Nach elfeinhalb Tagen konnten wir sie endlich abholen. Wir sollten ein Geschirr mitbringen, um Druck auf die Halswunde auszuschließen. Ein dick wattierter Halsverband trug dazu bei, die Wunde bei unserer „Bluterin“ zu schützen. Als Ida von einer Tierärztin zu uns vor die Tür der Klinik geführt wurde, wirkte sie, als hätte sie nicht mehr geglaubt, uns jemals wiederzusehen … Sie stutzte, erkannte uns endlich und dann gab es kein Halten beim Freuen mehr! Noch ein Lösespaziergang außerhalb des Klinikgeländes, dann ging es endlich heim.
NACHBETREUUNG ZU HAUSE
Für zu Hause bekamen wir den weiterhin notwendigen Gerinnungshemmer mit. Der musste nun Woche für Woche herunterdosiert und nach fünf Wochen abgesetzt werden. Das sollte der Leber Zeit verschaffen, sich langsam an den steigenden Blutdruck und Blutfluss zu gewöhnen. In den fünf Wochen nach der OP konnte die Leber also die Festigkeit der Gefäßwände erhöhen und neue Gefäße wachsen lassen, bevor nach Absetzen des Gerinnungshemmers das Shuntgefäß schließlich komplett verschlossen sein sollte. Spielen mit Artgenossen war in dieser Zeit tabu.

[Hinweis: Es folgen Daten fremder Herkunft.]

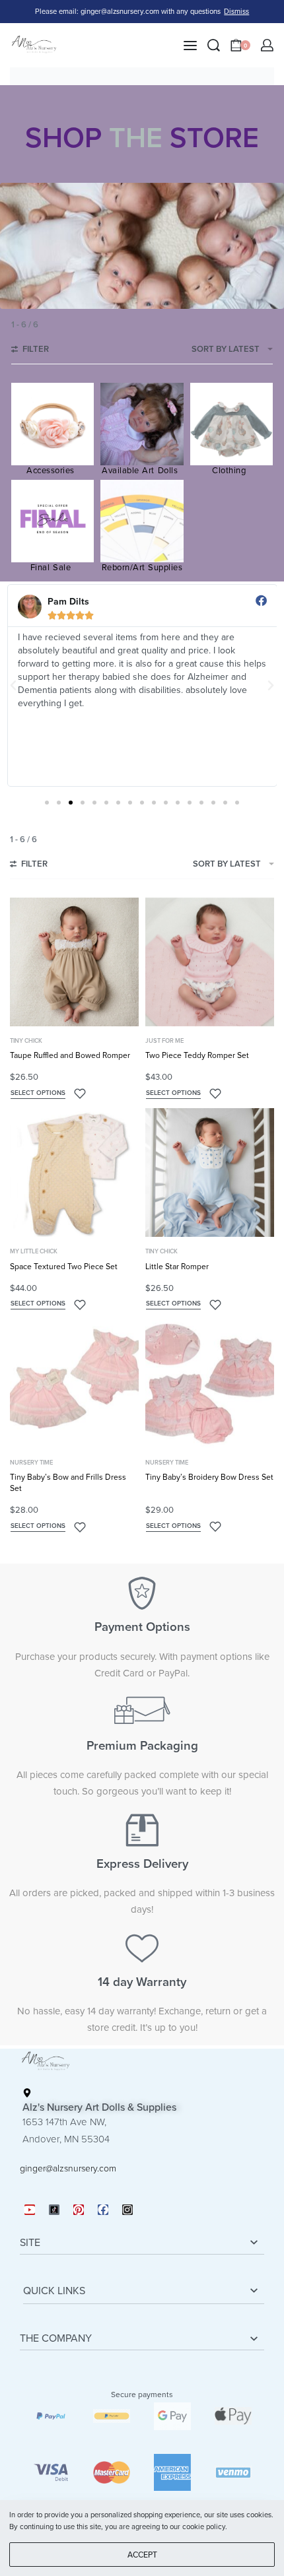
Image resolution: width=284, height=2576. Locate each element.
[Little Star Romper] (209, 1172)
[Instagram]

Im März 2023 waren wir zur Nachuntersuchung in Gießen. Bei der Besprechung sagte der Tierarzt die magischen Worte: „Sie haben jetzt einen lebergesunden Hund!“ Kein Blutfluss war durch das Shuntgefäß mehr nachweisbar und der Gallensäure-Test bestätigte ebenfalls, dass die Leber gelernt hatte, vollkommen normal zu arbeiten. Die Herzklappen sind zwar immer noch undicht, aber nach wie vor nicht behandlungsbedürftig. Der Hund dürfe normal belastet werden. Von jetzt an hätte Ida eine normale Lebenserwartung, hurra! Nächste Nachuntersuchung: März 2025.
WIE LAUTET UNSER FAZIT?
Die Geschichte von Ida zeigt, welche Symptome bei einem Hovawart auf einen Lebershunt hindeuten könnten. Die gute Nachricht: Die Rettung ist dank fantastischer Tierärzte möglich. War das Ganze nicht unheimlich teuer? Ja. Insgesamt hat Idas Lebershunt mit den Vor- und Nachuntersuchungen sowie die OP rund 11.000 € gekostet. Plus der reinen Kardiologentermine. (Wir haben keine Hundekrankenversicherung. Normalerweise schließen Versicherungen die Kostenübernahme für erbliche Erkrankungen im Vertag aus.) Das erscheint viel, aber ein solcher Eingriff ist eben nur mit Spezialkathetern im Rahmen eines stationären Aufenthalts mit Intensiv-Überwachung und hoher Expertise des Behandlungsteams möglich. Auch das Team der THU Hannover war bei der Diagnostik total engagiert und jeden Cent wert. Solche tollen Einrichtungen in Deutschland zu haben, ist keine Selbstverständlichkeit.
Wir würden es immer wieder tun! Der Lohn ist ein fröhlicher Hovawart, der uns ganz viel Freude macht.